# What the task requires
Of the records that follow, copy only the lines from the line containing "Save the document using the quick access icon" to the line containing "Image resolution: width=977", both included, exactly as written.

# Data in this exercise
********************

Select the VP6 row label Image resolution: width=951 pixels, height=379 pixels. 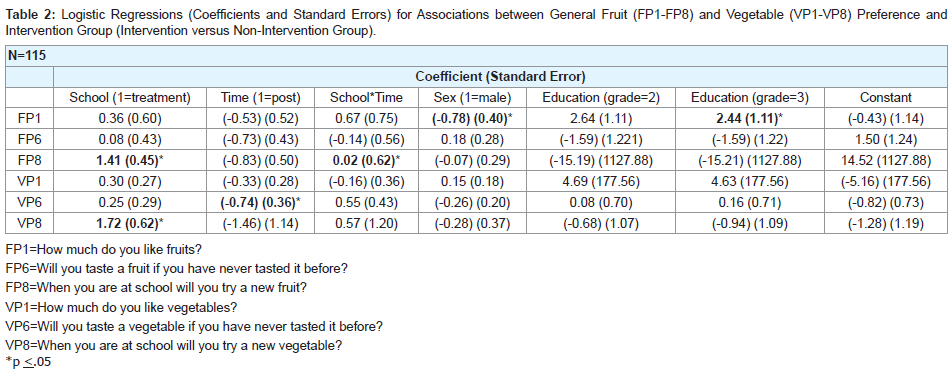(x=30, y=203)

********************

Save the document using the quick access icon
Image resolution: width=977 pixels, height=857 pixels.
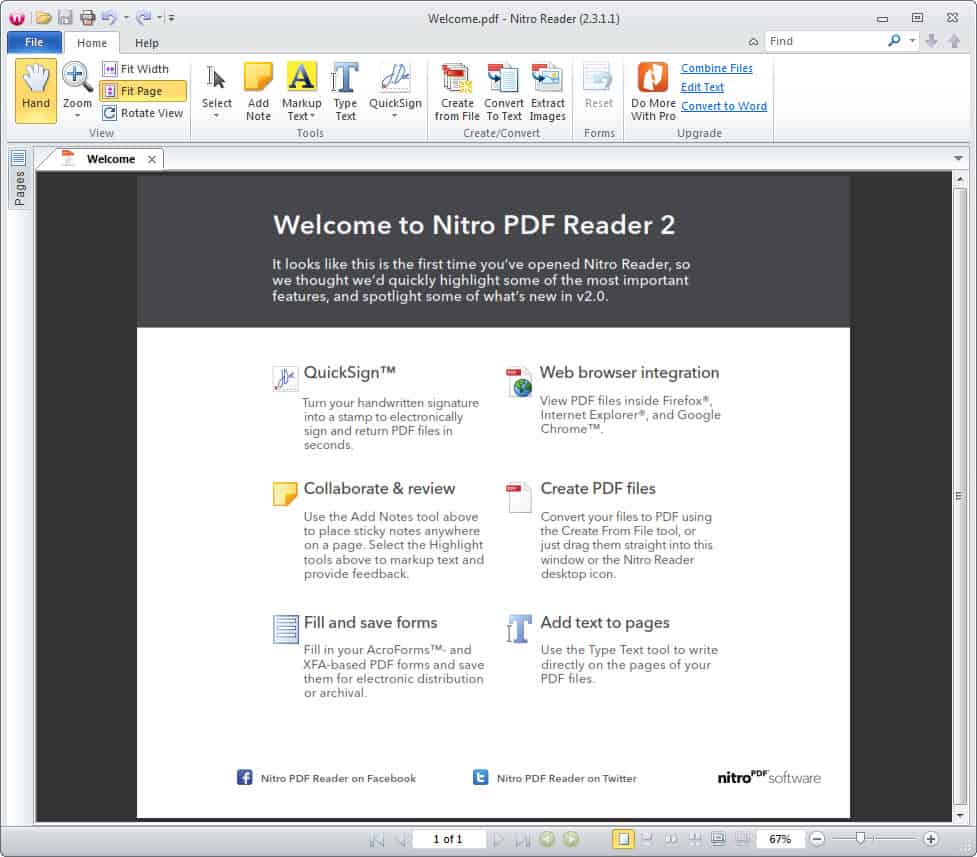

********************

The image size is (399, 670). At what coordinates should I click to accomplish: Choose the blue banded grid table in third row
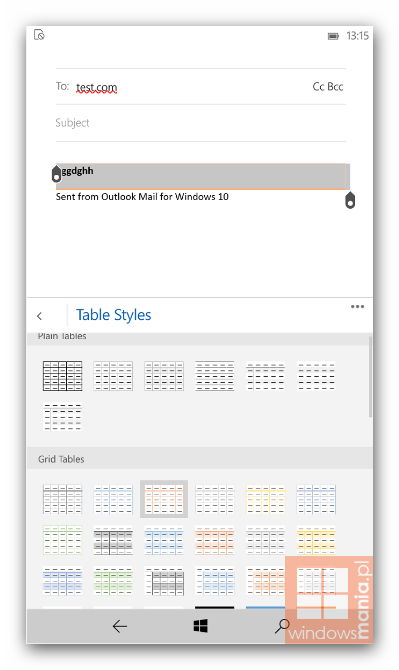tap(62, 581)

********************

# Written response
Save the document using the quick access icon
Image resolution: width=977 pixels, height=857 pixels.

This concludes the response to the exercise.